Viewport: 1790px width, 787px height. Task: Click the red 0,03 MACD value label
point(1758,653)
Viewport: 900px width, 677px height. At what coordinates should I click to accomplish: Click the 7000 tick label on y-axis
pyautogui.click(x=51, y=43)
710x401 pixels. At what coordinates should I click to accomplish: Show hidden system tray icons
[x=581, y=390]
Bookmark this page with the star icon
^^^^^^^^
### Exercise objective
Every entry above should be transcribed exactly and in full.

### Reply
Viewport: 1790px width, 787px height. Task: Click the red 0,03 MACD value label
point(1758,653)
Viewport: 900px width, 677px height. At what coordinates should I click to accomplish: Click the 7000 tick label on y-axis
pyautogui.click(x=51, y=43)
710x401 pixels. At what coordinates should I click to accomplish: Show hidden system tray icons
[x=581, y=390]
Bookmark this page with the star icon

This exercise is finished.